### YOUR OBJECTIVE
Print out the complete set of records below, exactly as they read.

= = = = = = =

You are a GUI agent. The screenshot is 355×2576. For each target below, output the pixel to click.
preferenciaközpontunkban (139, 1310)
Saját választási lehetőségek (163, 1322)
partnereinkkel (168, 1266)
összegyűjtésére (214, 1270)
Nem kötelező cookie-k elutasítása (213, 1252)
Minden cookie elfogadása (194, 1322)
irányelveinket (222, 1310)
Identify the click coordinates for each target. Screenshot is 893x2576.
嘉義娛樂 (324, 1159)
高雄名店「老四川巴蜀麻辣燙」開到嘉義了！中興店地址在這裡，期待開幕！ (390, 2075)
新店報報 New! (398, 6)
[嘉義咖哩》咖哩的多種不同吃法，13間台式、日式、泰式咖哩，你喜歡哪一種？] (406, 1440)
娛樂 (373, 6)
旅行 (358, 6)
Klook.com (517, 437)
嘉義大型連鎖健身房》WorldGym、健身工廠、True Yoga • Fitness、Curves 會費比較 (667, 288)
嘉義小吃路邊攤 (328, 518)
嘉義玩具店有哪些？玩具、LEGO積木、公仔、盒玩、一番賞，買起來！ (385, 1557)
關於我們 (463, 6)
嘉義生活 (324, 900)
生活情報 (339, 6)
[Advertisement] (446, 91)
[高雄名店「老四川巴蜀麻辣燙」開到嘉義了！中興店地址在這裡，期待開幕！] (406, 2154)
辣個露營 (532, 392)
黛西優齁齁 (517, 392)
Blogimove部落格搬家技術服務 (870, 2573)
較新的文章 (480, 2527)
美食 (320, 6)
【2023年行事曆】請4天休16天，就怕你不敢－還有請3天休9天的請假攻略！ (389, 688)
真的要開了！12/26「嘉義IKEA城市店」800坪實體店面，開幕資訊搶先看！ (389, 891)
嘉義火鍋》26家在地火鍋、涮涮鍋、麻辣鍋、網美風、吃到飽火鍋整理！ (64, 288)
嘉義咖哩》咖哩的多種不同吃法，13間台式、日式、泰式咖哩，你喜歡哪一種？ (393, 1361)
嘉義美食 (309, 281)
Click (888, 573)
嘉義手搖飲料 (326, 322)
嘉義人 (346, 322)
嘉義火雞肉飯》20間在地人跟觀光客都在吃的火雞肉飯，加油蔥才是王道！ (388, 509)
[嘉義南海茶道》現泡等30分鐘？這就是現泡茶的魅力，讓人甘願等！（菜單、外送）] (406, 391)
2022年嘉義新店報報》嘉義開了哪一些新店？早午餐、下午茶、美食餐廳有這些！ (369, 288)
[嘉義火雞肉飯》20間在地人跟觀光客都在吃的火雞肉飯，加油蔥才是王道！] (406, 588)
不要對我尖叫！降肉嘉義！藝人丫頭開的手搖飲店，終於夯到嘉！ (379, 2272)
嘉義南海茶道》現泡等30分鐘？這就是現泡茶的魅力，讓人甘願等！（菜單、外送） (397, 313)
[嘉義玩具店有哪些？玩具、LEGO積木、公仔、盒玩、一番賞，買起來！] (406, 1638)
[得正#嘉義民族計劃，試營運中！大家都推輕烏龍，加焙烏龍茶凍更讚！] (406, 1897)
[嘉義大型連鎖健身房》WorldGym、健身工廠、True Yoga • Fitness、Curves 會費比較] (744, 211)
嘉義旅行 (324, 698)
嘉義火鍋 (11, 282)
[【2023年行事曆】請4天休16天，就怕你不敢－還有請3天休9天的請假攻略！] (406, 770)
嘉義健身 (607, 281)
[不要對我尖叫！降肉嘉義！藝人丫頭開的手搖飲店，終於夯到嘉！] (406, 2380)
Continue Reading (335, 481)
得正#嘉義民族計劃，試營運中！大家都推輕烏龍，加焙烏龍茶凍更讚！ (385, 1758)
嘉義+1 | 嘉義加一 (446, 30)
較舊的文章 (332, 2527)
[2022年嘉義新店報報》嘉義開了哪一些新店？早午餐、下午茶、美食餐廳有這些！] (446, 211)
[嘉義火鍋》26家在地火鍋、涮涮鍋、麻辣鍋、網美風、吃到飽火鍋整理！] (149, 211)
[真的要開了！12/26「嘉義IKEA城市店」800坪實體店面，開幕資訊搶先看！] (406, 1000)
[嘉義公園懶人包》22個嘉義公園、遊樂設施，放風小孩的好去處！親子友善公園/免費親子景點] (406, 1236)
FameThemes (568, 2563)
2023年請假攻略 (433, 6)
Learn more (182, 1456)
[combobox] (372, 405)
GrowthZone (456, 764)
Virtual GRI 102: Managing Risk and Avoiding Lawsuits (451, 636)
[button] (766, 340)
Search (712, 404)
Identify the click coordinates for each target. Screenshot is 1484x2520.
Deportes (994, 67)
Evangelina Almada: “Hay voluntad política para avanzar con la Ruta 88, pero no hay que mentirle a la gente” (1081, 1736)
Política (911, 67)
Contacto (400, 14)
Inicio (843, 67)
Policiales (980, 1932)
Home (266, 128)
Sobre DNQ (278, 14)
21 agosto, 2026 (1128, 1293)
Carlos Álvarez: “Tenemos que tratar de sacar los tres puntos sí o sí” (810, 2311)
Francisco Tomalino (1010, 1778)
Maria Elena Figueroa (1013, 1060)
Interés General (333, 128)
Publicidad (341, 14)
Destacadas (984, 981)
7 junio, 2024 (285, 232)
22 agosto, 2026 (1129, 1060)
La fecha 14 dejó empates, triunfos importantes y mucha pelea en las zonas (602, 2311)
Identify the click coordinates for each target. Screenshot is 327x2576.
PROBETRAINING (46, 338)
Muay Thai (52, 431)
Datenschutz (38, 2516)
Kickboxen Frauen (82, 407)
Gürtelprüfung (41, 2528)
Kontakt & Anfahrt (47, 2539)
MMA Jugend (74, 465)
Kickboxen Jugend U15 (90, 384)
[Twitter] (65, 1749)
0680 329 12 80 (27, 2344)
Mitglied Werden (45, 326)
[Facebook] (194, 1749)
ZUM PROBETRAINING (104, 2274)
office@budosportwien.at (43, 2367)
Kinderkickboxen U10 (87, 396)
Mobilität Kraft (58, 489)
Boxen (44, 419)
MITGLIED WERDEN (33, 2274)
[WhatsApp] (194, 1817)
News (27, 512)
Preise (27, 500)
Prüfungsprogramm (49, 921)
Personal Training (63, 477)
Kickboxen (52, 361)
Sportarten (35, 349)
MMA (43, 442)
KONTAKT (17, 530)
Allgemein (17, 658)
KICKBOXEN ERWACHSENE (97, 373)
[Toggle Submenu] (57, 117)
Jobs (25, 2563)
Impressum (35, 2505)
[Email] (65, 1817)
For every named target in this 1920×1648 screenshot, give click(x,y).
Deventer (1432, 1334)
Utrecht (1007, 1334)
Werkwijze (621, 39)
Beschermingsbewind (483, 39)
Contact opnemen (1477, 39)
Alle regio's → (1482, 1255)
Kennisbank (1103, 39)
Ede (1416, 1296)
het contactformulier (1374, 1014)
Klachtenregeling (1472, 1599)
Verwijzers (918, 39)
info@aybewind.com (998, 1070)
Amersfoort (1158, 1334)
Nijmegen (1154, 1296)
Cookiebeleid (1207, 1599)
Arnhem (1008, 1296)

= = = = = = =

### RESULT FOR THIS TASK
You are a GUI agent. The screenshot is 355×2576. For each target below, output the pixel to click.
preferenciaközpontunkban (139, 1310)
Saját választási lehetőségek (163, 1322)
partnereinkkel (168, 1266)
összegyűjtésére (214, 1270)
Nem kötelező cookie-k elutasítása (213, 1252)
Minden cookie elfogadása (194, 1322)
irányelveinket (222, 1310)
Identify the click coordinates for each target. Screenshot is 893x2576.
嘉義娛樂 (324, 1159)
高雄名店「老四川巴蜀麻辣燙」開到嘉義了！中興店地址在這裡，期待開幕！ (390, 2075)
新店報報 New! (398, 6)
[嘉義咖哩》咖哩的多種不同吃法，13間台式、日式、泰式咖哩，你喜歡哪一種？] (406, 1440)
娛樂 (373, 6)
旅行 (358, 6)
Klook.com (517, 437)
嘉義大型連鎖健身房》WorldGym、健身工廠、True Yoga • Fitness、Curves 會費比較 (667, 288)
嘉義小吃路邊攤 (328, 518)
嘉義玩具店有哪些？玩具、LEGO積木、公仔、盒玩、一番賞，買起來！ (385, 1557)
關於我們 (463, 6)
嘉義生活 (324, 900)
生活情報 (339, 6)
[Advertisement] (446, 91)
[高雄名店「老四川巴蜀麻辣燙」開到嘉義了！中興店地址在這裡，期待開幕！] (406, 2154)
辣個露營 (532, 392)
黛西優齁齁 (517, 392)
Blogimove部落格搬家技術服務 (870, 2573)
較新的文章 (480, 2527)
美食 (320, 6)
【2023年行事曆】請4天休16天，就怕你不敢－還有請3天休9天的請假攻略！ (389, 688)
真的要開了！12/26「嘉義IKEA城市店」800坪實體店面，開幕資訊搶先看！ (389, 891)
嘉義火鍋》26家在地火鍋、涮涮鍋、麻辣鍋、網美風、吃到飽火鍋整理！ (64, 288)
嘉義咖哩》咖哩的多種不同吃法，13間台式、日式、泰式咖哩，你喜歡哪一種？ (393, 1361)
嘉義美食 (309, 281)
Click (888, 573)
嘉義手搖飲料 (326, 322)
嘉義人 (346, 322)
嘉義火雞肉飯》20間在地人跟觀光客都在吃的火雞肉飯，加油蔥才是王道！ (388, 509)
[嘉義南海茶道》現泡等30分鐘？這就是現泡茶的魅力，讓人甘願等！（菜單、外送）] (406, 391)
2022年嘉義新店報報》嘉義開了哪一些新店？早午餐、下午茶、美食餐廳有這些！ (369, 288)
[嘉義火雞肉飯》20間在地人跟觀光客都在吃的火雞肉飯，加油蔥才是王道！] (406, 588)
不要對我尖叫！降肉嘉義！藝人丫頭開的手搖飲店，終於夯到嘉！ (379, 2272)
嘉義南海茶道》現泡等30分鐘？這就是現泡茶的魅力，讓人甘願等！（菜單、外送） (397, 313)
[嘉義玩具店有哪些？玩具、LEGO積木、公仔、盒玩、一番賞，買起來！] (406, 1638)
[得正#嘉義民族計劃，試營運中！大家都推輕烏龍，加焙烏龍茶凍更讚！] (406, 1897)
[嘉義大型連鎖健身房》WorldGym、健身工廠、True Yoga • Fitness、Curves 會費比較] (744, 211)
嘉義旅行 (324, 698)
嘉義火鍋 (11, 282)
[【2023年行事曆】請4天休16天，就怕你不敢－還有請3天休9天的請假攻略！] (406, 770)
嘉義健身 (607, 281)
[不要對我尖叫！降肉嘉義！藝人丫頭開的手搖飲店，終於夯到嘉！] (406, 2380)
Continue Reading (335, 481)
得正#嘉義民族計劃，試營運中！大家都推輕烏龍，加焙烏龍茶凍更讚！ (385, 1758)
嘉義+1 | 嘉義加一 (446, 30)
較舊的文章 (332, 2527)
[2022年嘉義新店報報》嘉義開了哪一些新店？早午餐、下午茶、美食餐廳有這些！] (446, 211)
[嘉義火鍋》26家在地火鍋、涮涮鍋、麻辣鍋、網美風、吃到飽火鍋整理！] (149, 211)
[真的要開了！12/26「嘉義IKEA城市店」800坪實體店面，開幕資訊搶先看！] (406, 1000)
[嘉義公園懶人包》22個嘉義公園、遊樂設施，放風小孩的好去處！親子友善公園/免費親子景點] (406, 1236)
FameThemes (568, 2563)
2023年請假攻略 (433, 6)
Learn more (182, 1456)
[combobox] (372, 405)
GrowthZone (456, 764)
Virtual GRI 102: Managing Risk and Avoiding Lawsuits (451, 636)
[button] (766, 340)
Search (712, 404)
Identify the click coordinates for each target. Screenshot is 1484x2520.
Deportes (994, 67)
Evangelina Almada: “Hay voluntad política para avanzar con la Ruta 88, pero no hay que mentirle a la gente” (1081, 1736)
Política (911, 67)
Contacto (400, 14)
Inicio (843, 67)
Policiales (980, 1932)
Home (266, 128)
Sobre DNQ (278, 14)
21 agosto, 2026 (1128, 1293)
Carlos Álvarez: “Tenemos que tratar de sacar los tres puntos sí o sí” (810, 2311)
Francisco Tomalino (1010, 1778)
Maria Elena Figueroa (1013, 1060)
Interés General (333, 128)
Publicidad (341, 14)
Destacadas (984, 981)
7 junio, 2024 (285, 232)
22 agosto, 2026 (1129, 1060)
La fecha 14 dejó empates, triunfos importantes y mucha pelea en las zonas (602, 2311)
Identify the click coordinates for each target. Screenshot is 327x2576.
PROBETRAINING (46, 338)
Muay Thai (52, 431)
Datenschutz (38, 2516)
Kickboxen Frauen (82, 407)
Gürtelprüfung (41, 2528)
Kontakt & Anfahrt (47, 2539)
MMA Jugend (74, 465)
Kickboxen Jugend U15 (90, 384)
[Twitter] (65, 1749)
0680 329 12 80 (27, 2344)
Mitglied Werden (45, 326)
[Facebook] (194, 1749)
ZUM PROBETRAINING (104, 2274)
office@budosportwien.at (43, 2367)
Kinderkickboxen U10 (87, 396)
Mobilität Kraft (58, 489)
Boxen (44, 419)
MITGLIED WERDEN (33, 2274)
[WhatsApp] (194, 1817)
News (27, 512)
Preise (27, 500)
Prüfungsprogramm (49, 921)
Personal Training (63, 477)
Kickboxen (52, 361)
Sportarten (35, 349)
MMA (43, 442)
KONTAKT (17, 530)
Allgemein (17, 658)
KICKBOXEN ERWACHSENE (97, 373)
[Toggle Submenu] (57, 117)
Jobs (25, 2563)
Impressum (35, 2505)
[Email] (65, 1817)
For every named target in this 1920×1648 screenshot, give click(x,y).
Deventer (1432, 1334)
Utrecht (1007, 1334)
Werkwijze (621, 39)
Beschermingsbewind (483, 39)
Contact opnemen (1477, 39)
Alle regio's → (1482, 1255)
Kennisbank (1103, 39)
Ede (1416, 1296)
het contactformulier (1374, 1014)
Klachtenregeling (1472, 1599)
Verwijzers (918, 39)
info@aybewind.com (998, 1070)
Amersfoort (1158, 1334)
Nijmegen (1154, 1296)
Cookiebeleid (1207, 1599)
Arnhem (1008, 1296)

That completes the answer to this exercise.